[Word and item position data]
──────

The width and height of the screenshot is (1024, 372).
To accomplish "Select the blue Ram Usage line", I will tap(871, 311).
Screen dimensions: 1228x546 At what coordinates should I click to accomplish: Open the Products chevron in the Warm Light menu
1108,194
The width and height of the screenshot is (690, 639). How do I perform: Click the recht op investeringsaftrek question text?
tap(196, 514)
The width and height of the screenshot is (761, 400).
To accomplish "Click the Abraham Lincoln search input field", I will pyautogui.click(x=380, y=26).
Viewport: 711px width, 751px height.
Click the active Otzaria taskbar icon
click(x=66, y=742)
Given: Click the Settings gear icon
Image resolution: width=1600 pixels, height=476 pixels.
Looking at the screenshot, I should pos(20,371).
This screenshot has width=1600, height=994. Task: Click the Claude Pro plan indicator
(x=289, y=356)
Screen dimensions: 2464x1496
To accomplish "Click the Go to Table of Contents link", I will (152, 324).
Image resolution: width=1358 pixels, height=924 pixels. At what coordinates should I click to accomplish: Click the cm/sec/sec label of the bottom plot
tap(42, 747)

──────

* Your goal:
Which lines in the data above contain the string "icon"? Copy each of them in full.

* Exercise solution:
Click the active Otzaria taskbar icon
Given: Click the Settings gear icon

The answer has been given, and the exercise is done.